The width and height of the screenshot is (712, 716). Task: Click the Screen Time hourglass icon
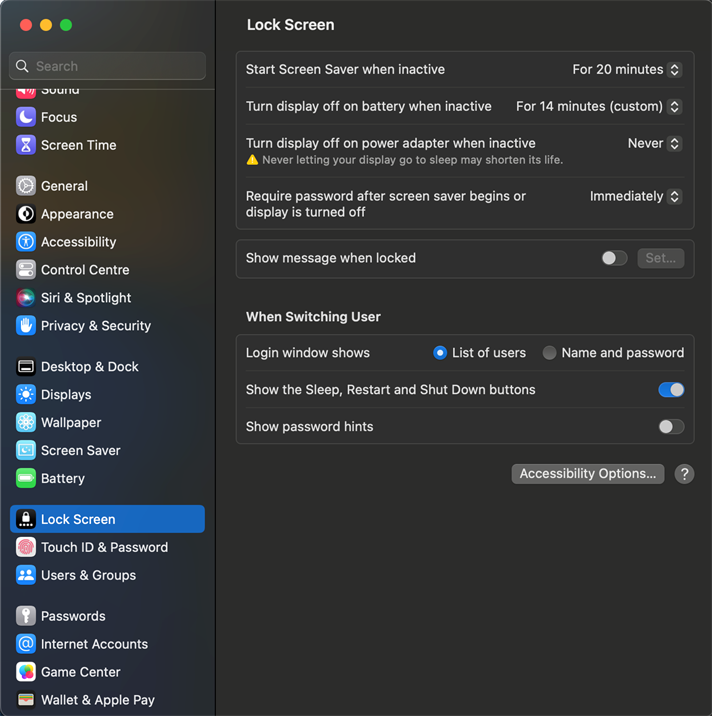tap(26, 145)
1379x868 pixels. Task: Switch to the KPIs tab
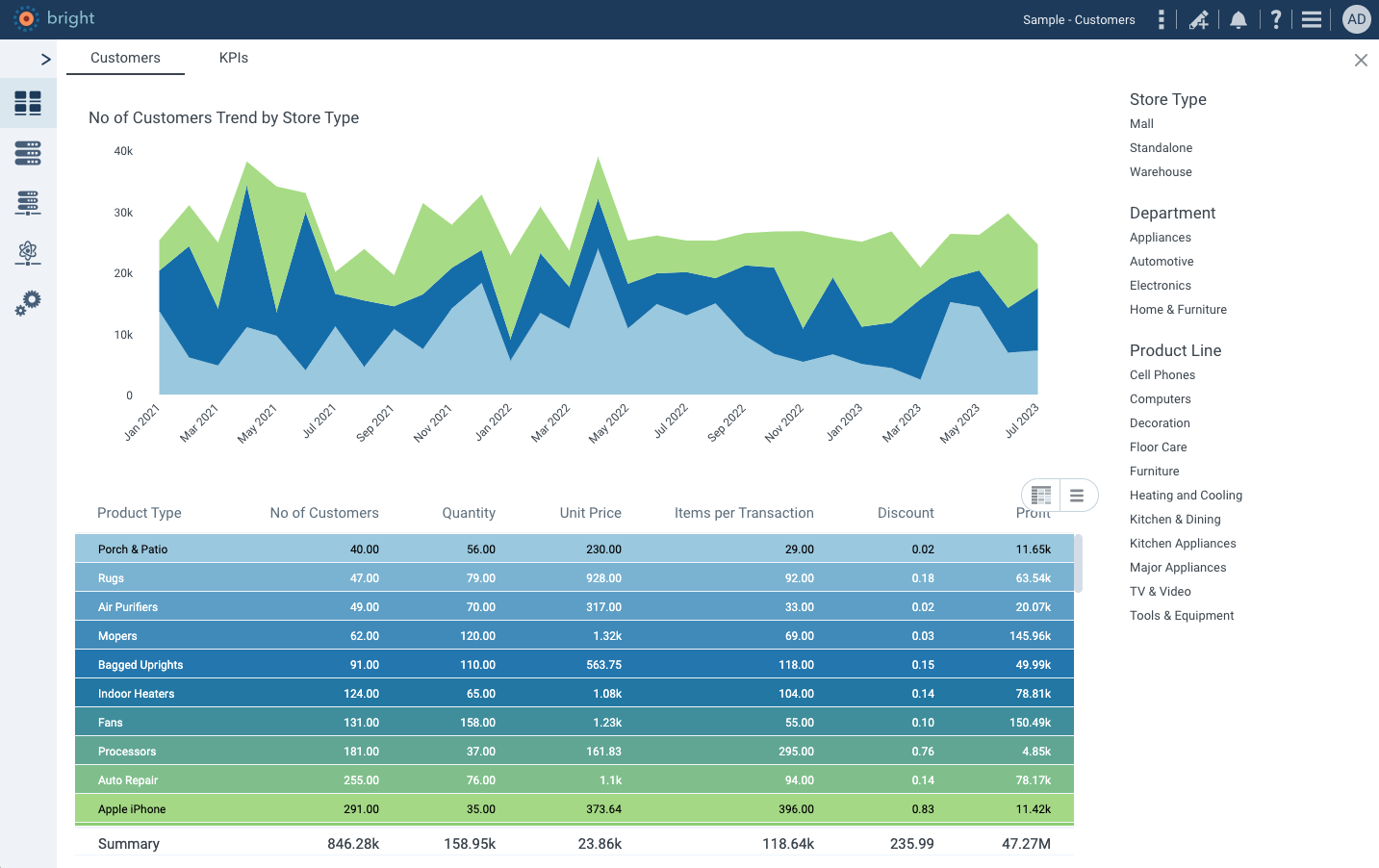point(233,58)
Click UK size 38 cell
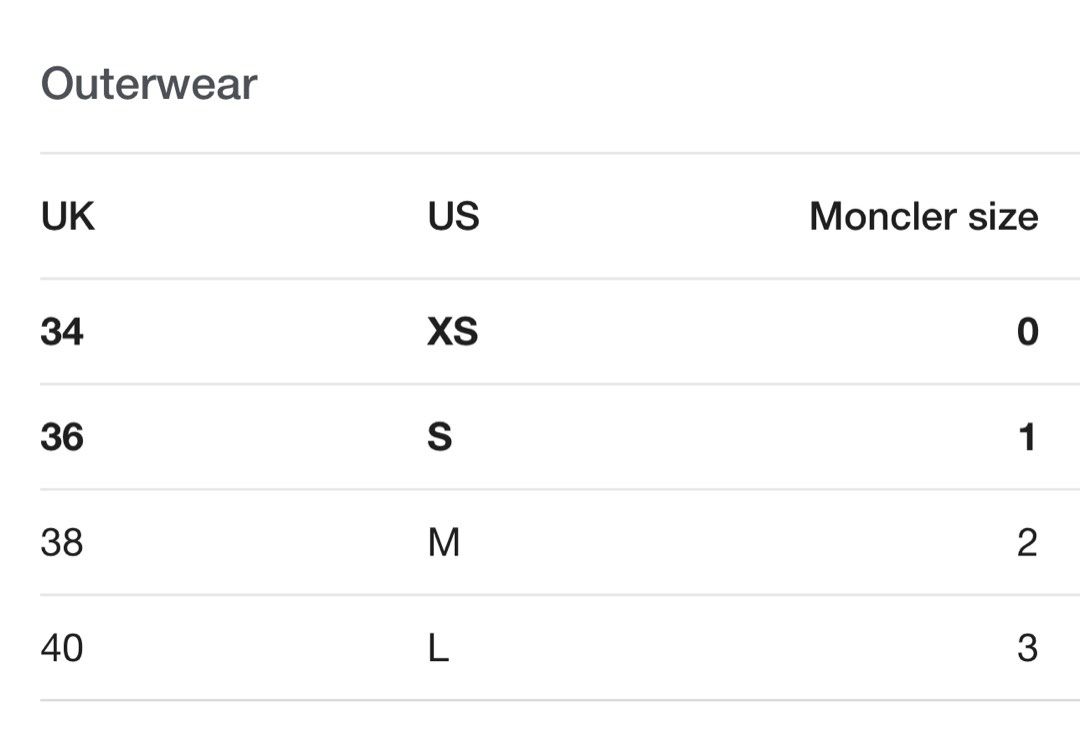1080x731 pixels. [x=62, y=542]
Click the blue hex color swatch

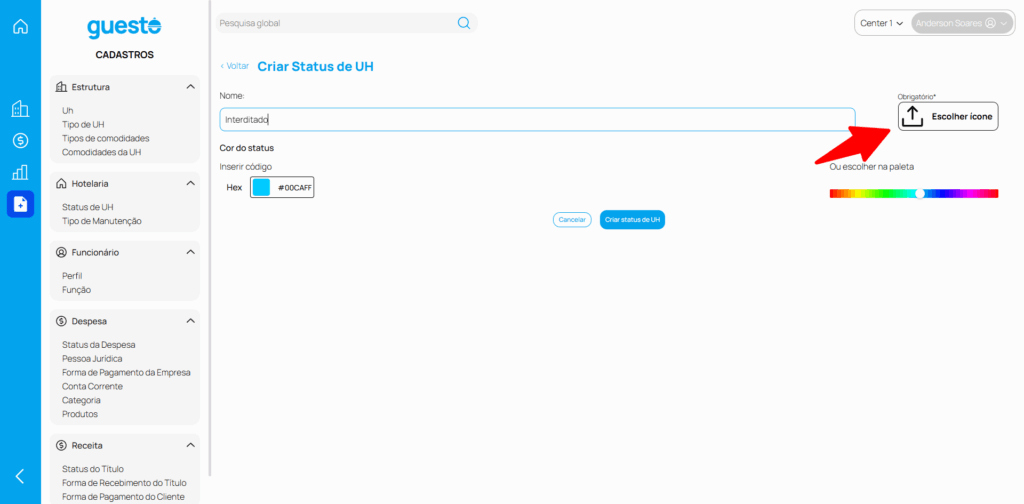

________________

▶ [Directions for this task]: If an entry holds a picture, leave the picture out and repeat the rest exactly.

▶ [Task result]:
The width and height of the screenshot is (712, 716). Task: Click the Screen Time hourglass icon
tap(26, 145)
1379x868 pixels. Task: Switch to the KPIs tab
point(233,58)
Click UK size 38 cell
1080x731 pixels. [x=62, y=542]
Click the blue hex color swatch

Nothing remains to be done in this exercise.